I’ve been reading curialese for nearly two decades now, and this letter might just take the cake.
It is not that it says nothing. Saying nothing is easy, and par for the course in Curial discourse. Its great achievement is in that it seems to say — in as literal a translation as comprehension will admit — everything, and also the opposite of everything. In Italian: Tutto, e il contrario di tutto. It seems to say the reform is in its final stage and can’t be stopped now, and also the specific shape of the reform doesn’t matter. It seems to acknowledge that Viganò’s leadership has been ineffective, and then praises Viganò’s leadership style (and so in frankly improbable terms, but leave that aside).
Taken in its whole complex, the letter from Pope Francis seems to say that Viganò must go, and also stay.
In any case, shortly after the news of Viganò’s resignation broke on Wednesday, the go-betweens for the SpC staff and the nocturnal council calling the shots from the SpC head office at via della conciliazione #5, called a meeting for 1pm at the building that used to be the headquarters of The Thing That Used To Be Vatican Radio, Palazzo Pio. The nutshell version of their message for staffers was: this changes nothing.
Time will tell, but there are at least two reasons to believe the reform of Vatican communications will continue apace, hence that things will get worse before they ever have a chance to get better. The first is that the real problems with Vatican communications are not located in the communications organs, nor have they ever been. The real problems are in the dicasteries and woven into the fabric of Roman curial culture.

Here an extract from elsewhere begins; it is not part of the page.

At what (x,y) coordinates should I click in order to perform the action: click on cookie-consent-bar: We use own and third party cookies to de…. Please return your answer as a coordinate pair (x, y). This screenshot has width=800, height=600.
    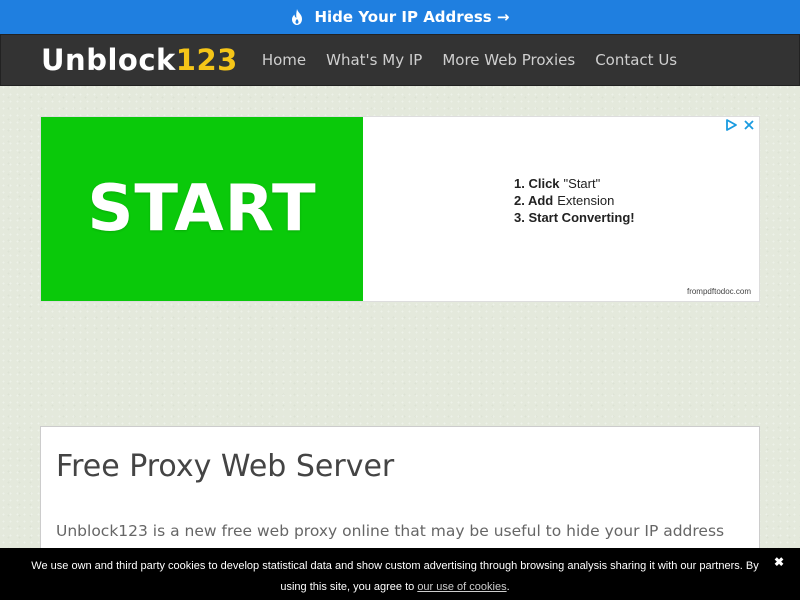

The dicasteries — not just the new one for communication — are stepping stones for the ranking prelates who run them, especially for those who want to trade a purple hat for a red one. Msgr. Viganò’s was a particularly garish case-in-point, not only because he wanted a red hat and did not even have a purple one to trade yet, but also — indeed, primarily — because the whole embarrassing fiasco never would have happened had he not been so eager to boost his own stock, that he was willing not only to try and get Benedict to dance for his successor, but when he couldn’t was desperate enough to try and sell a Punch and Judy show for the real thing.
Pope Francis is right when he says that what is needed is a “spirit of service” in the Curia. The thing is, he will not get that spirit, or even create the conditions in which such a spirit (should he or anyone else happen to catch it) will ever be able to become the active principle of curial work, without destroying the bureaucracy as it exists — and that will leave the whole Church without the necessary machinery of governance. I’ve said it before, and I’ll say it again: it is one thing to undertake the reform of bureaucracy, and quite another to undertake the reform of bureaucrats. Confusing the tasks leads to chaos, and so by a very much shorter route than anyone in such a confused state realizes.

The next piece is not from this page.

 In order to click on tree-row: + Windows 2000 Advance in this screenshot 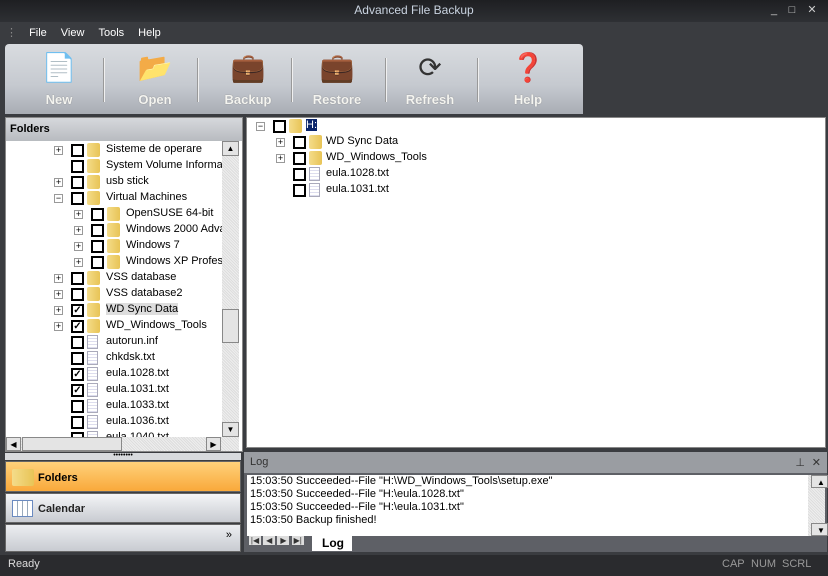, I will do `click(114, 230)`.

To change the communications culture in the Vatican is perhaps feasible. It would, however, require creating communications staffs and budgets within each of the dicasteries. The heads of the communications staffs — ideally lay persons of long experience and significant accomplishment — would have to meet regularly and frequently with each other, and monthly with the dicastery heads all together. More importantly, the communications heads would have to be in the room, both literally and figuratively. They would need to be part of decision-making processes. They would need to have a free hand to work their work, and that would in turn require a commodity more rare and precious than gold in the Vatican: trust.
I’m sorry to say I’m not holding my breath.